** Opening Data to process block **
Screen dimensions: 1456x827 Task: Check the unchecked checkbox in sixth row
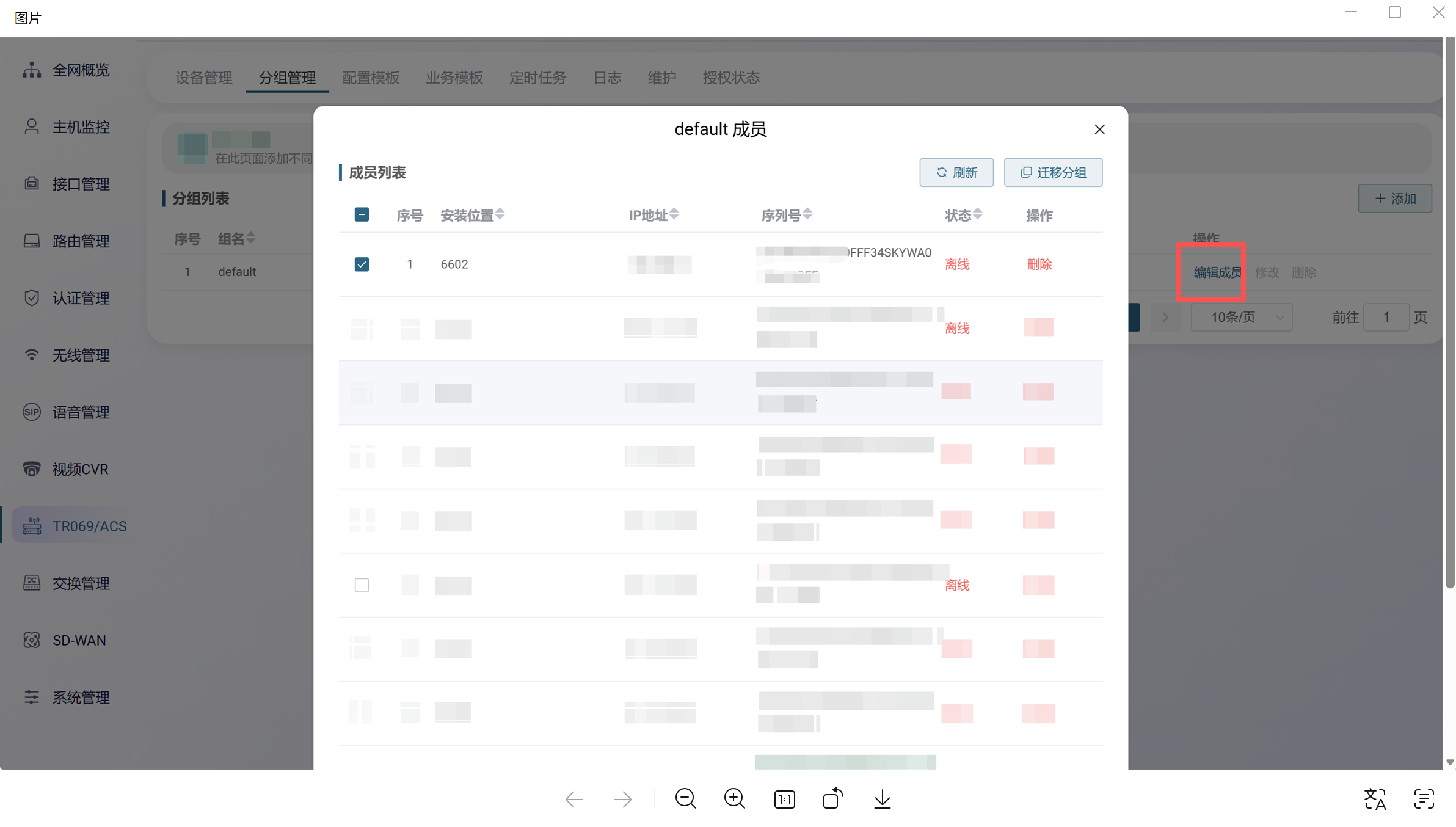point(362,585)
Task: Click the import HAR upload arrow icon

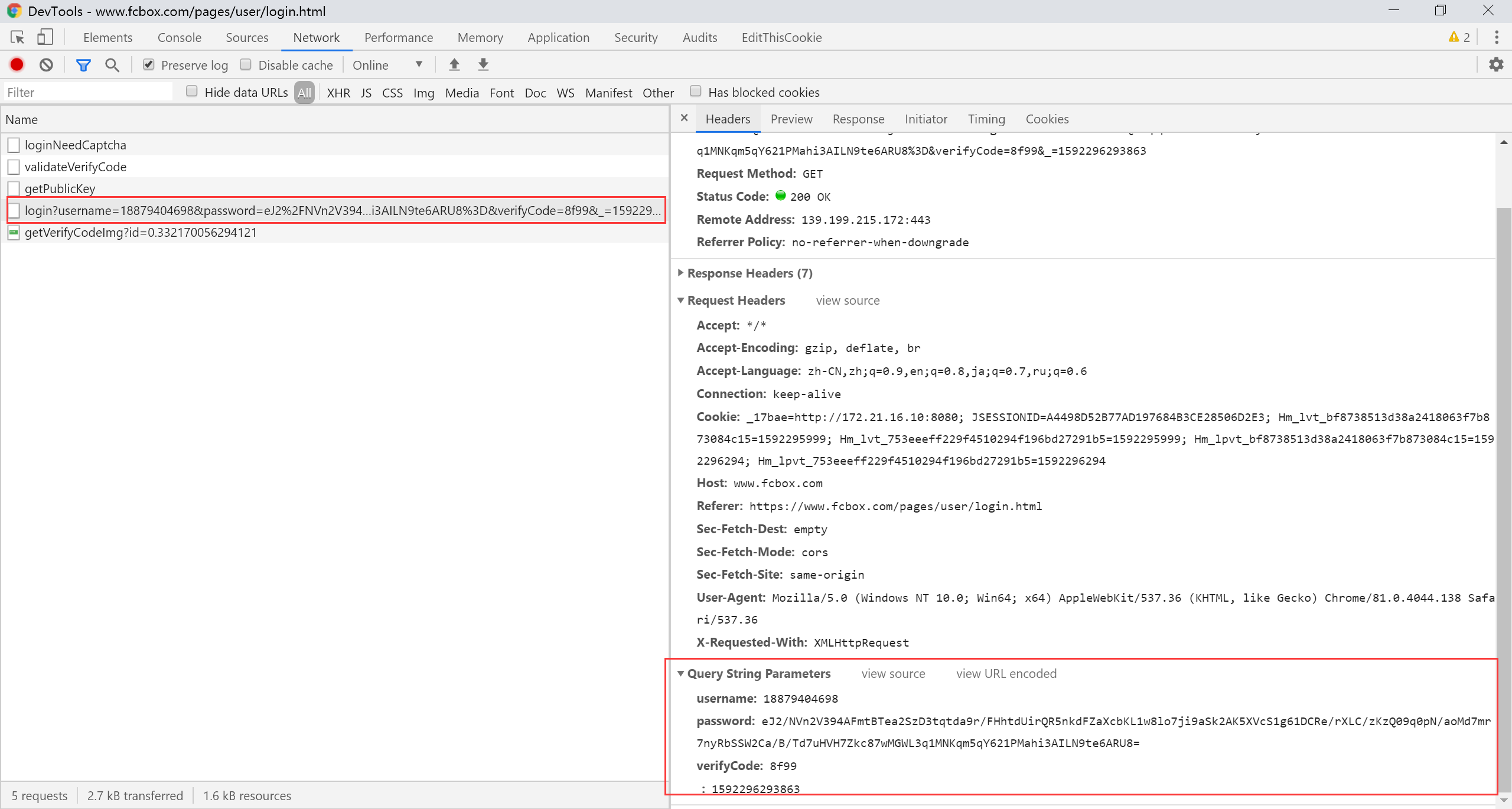Action: pos(454,65)
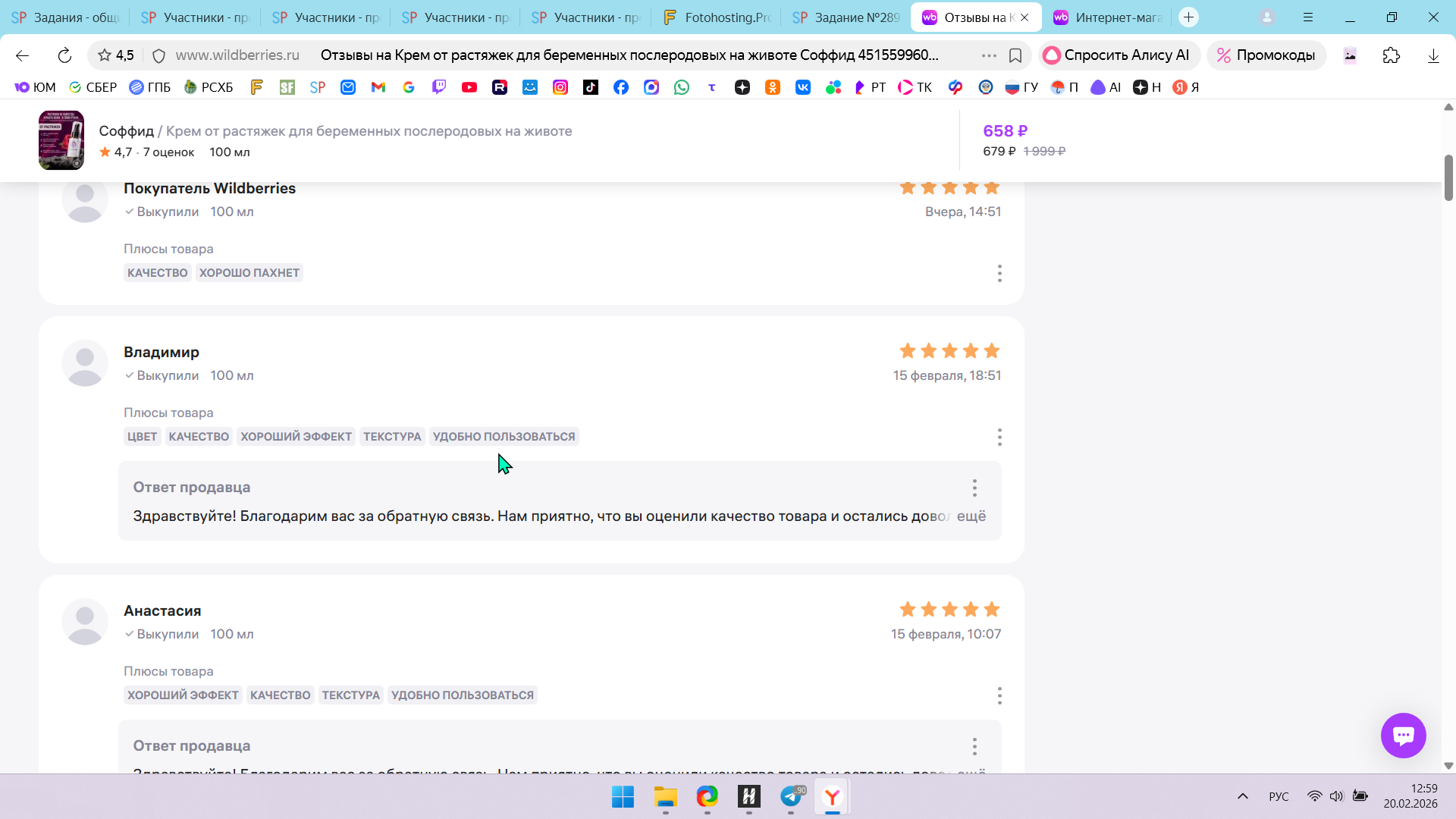The height and width of the screenshot is (819, 1456).
Task: Click the product thumbnail image in the header
Action: click(61, 140)
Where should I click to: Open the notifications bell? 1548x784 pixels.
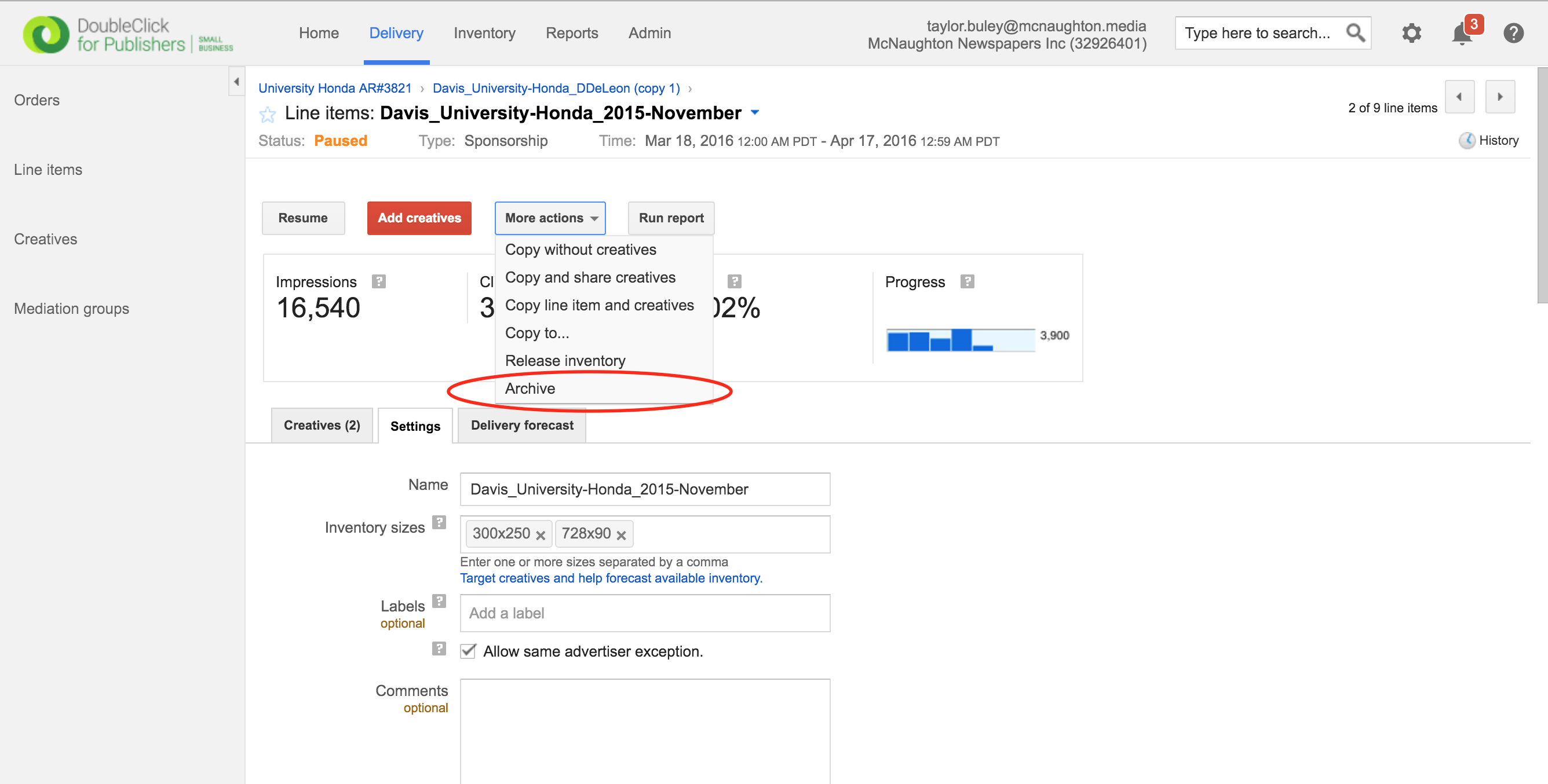click(1462, 34)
** Closing Data to process block **
Exercise goal:
Output nothing but an exact retyping of the material, pictures excluded.

Completed task:
Screen dimensions: 1456x827 Task: Check the unchecked checkbox in sixth row
point(362,585)
Task: Click the import HAR upload arrow icon

Action: pos(454,65)
The height and width of the screenshot is (819, 1456).
Task: Click the product thumbnail image in the header
Action: click(61, 140)
Where should I click to: Open the notifications bell? 1548x784 pixels.
click(1462, 34)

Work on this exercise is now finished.